■ **PAGE EXTRACT**

---+---

A different look and feel beckons for Oxford Street

Oxford Street will no doubt be heaving over the weekend as Black Friday kickstarts the traditional Christmas frenzy. But even the first festive season since the opening of the Elizabeth l ine cannot disguise the fact that the West End is in the grip of fundamental long-term change. Spending and footfall will be well up on last year, but between 20% and 30% below the levels seen in 2019.

Who knows when that Covid gap will finally close? Perhaps it never will. Shopping as a physical pastime is in long-term decline and the fall in real disposable income is set to drag on for years.

Meanwhile, as we report today, demand for office space is soaring — despite the hybrid work phenomenon — and Oxford Street and its environs appear to be one of the hottest addresses, in no small part thanks to the extra capacity delivered by the completed Crossrail project. Meanwhile investment in central London commercial property — particularly from Asia — is rocketing.

The result will be a huge shift in the look and feel of Oxford Street over the rest of the 2020s. Two retail behemoths, House of Fraser and Debenham, have already quit the Oxford Street stage, while M&S is locked in a battle with campaigners over the future of its Marble Arch flagship that could see it close the store.
Oxford Street will always be a shopping destination. But powerful market forces are hard to resist.

The good news is that for those retailers who do survive there will soon be thousands of well-paid extra office workers to sell their wares to.

---+---

■ **INFORMATION PROVIDED**
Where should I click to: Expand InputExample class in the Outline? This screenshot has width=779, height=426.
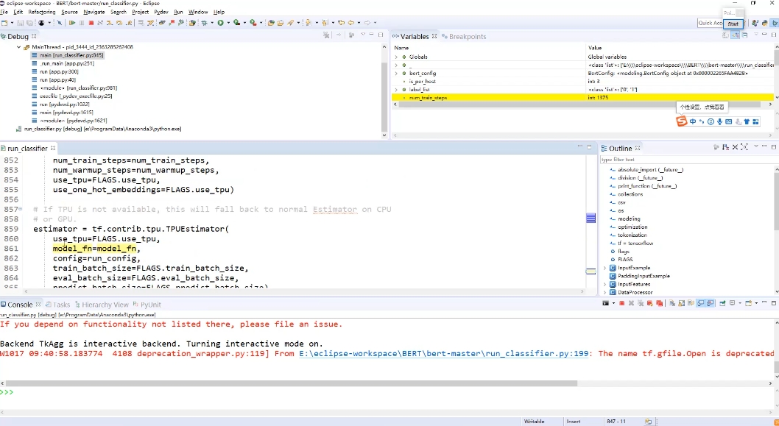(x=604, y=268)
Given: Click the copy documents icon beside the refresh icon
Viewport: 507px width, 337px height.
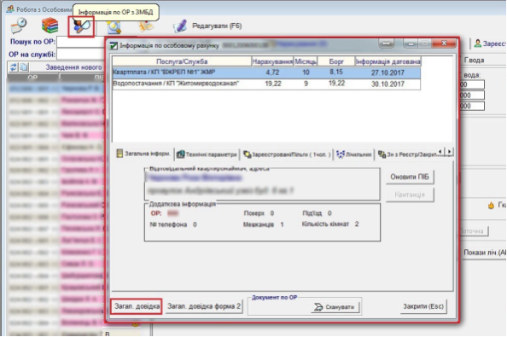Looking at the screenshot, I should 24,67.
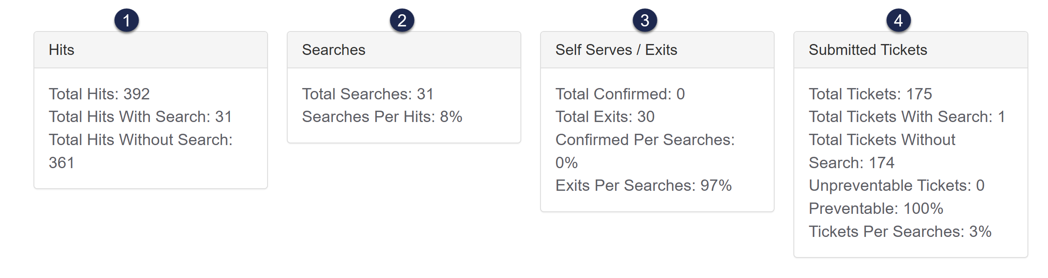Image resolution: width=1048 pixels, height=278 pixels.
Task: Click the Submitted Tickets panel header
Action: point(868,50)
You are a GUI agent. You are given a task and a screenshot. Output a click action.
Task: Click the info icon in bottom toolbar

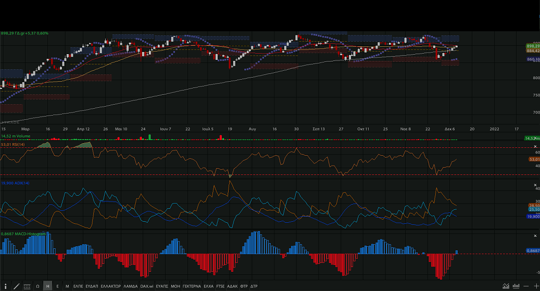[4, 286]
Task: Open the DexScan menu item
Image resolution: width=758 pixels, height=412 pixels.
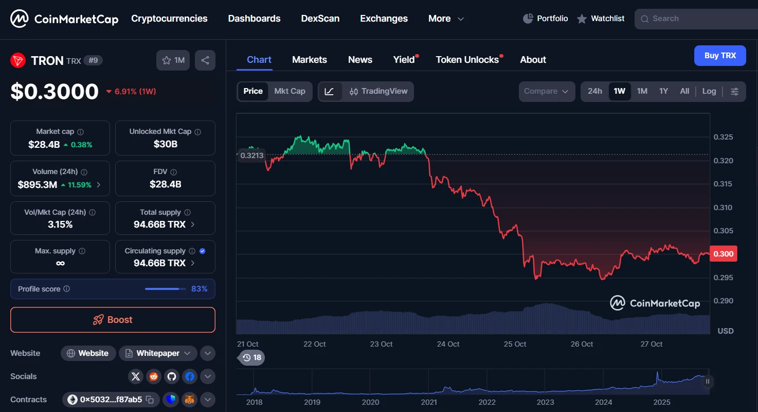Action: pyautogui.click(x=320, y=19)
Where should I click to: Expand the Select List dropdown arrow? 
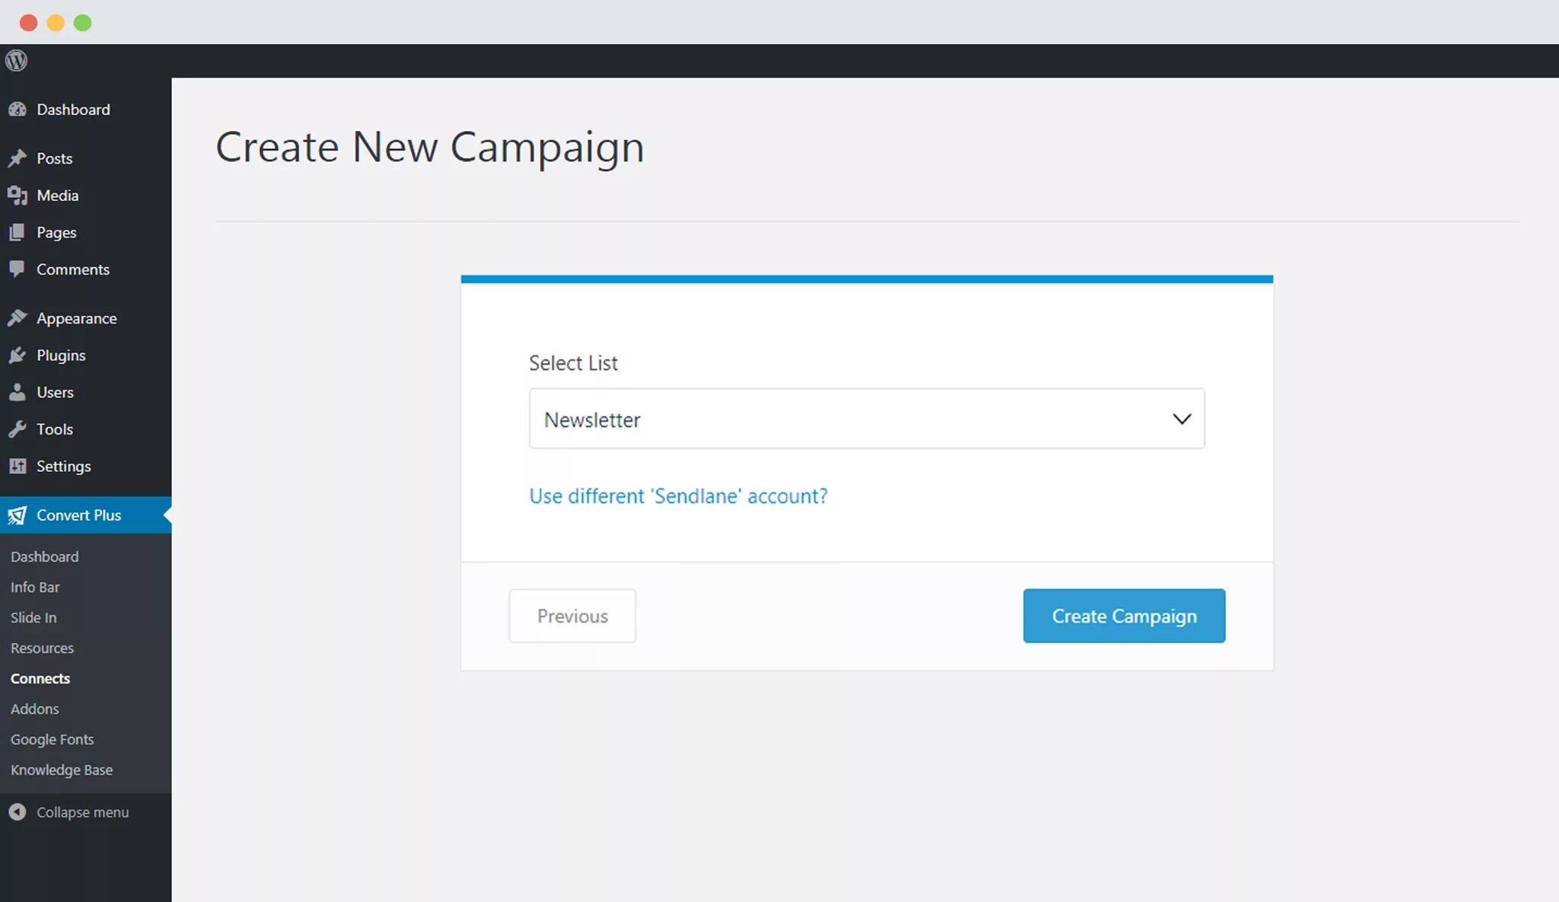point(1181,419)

---+---

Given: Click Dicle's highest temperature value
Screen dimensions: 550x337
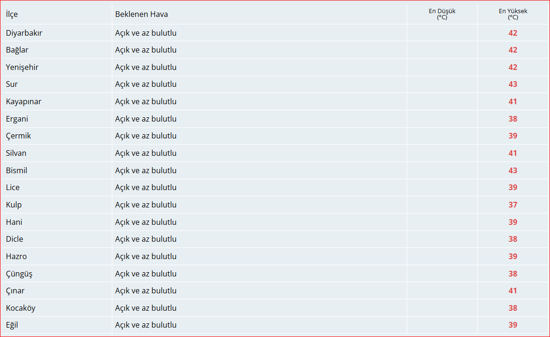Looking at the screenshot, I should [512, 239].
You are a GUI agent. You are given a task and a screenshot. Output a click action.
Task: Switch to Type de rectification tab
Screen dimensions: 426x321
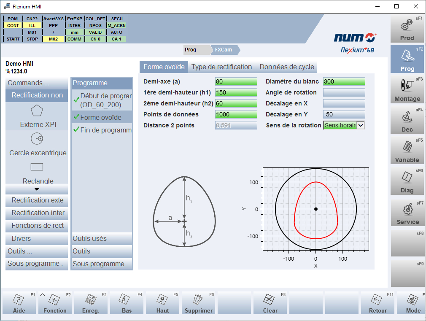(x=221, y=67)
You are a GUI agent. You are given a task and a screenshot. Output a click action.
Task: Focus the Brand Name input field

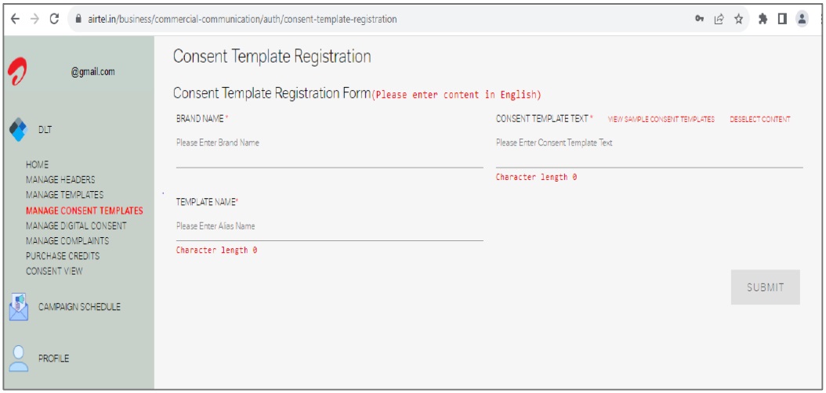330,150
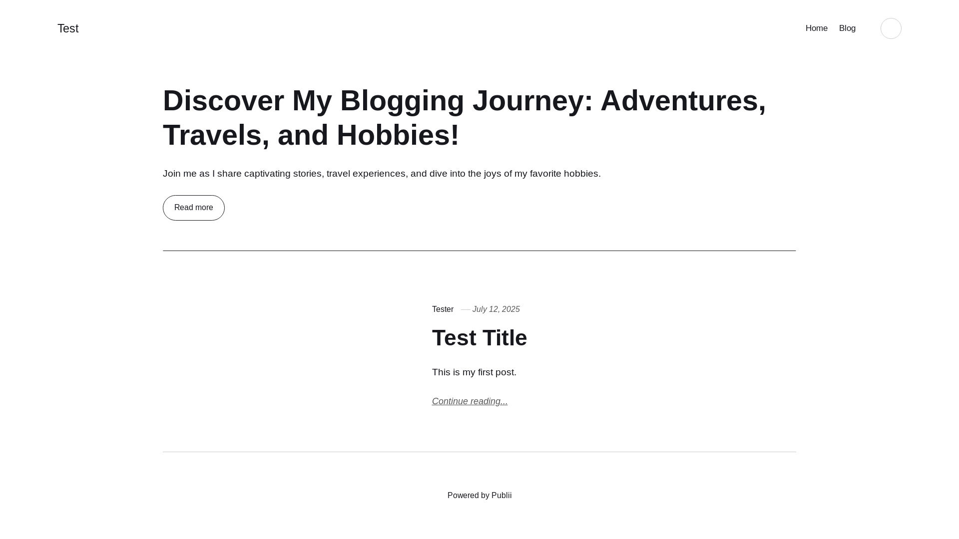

---+---

■ **EXERCISES**
1 > Answer these questions from the Oxford Street article:
(a) By how much are spending and footfall expected to fall short of 2019 levels?
(b) From where in particular is investment in central London commercial property coming?
(c) What is M&S battling campaigners over?
2 > Say whether each statement agrees with the Oxford Street article. Answer yes or no, and quote the words that decide it.
(a) Demand for office space is falling because of hybrid work.
(b) Oxford Street will always be a shopping destination.
(c) The fall in real disposable income is expected to end within a year.

■ **RESPONSE LIST**
1 >
(a) Between 20% and 30%.
(b) Asia.
(c) The future of its Marble Arch flagship.

2 >
(a) No: "demand for office space is soaring — despite the hybrid work phenomenon"
(b) Yes: "Oxford Street will always be a shopping destination."
(c) No: "the fall in real disposable income is set to drag on for years"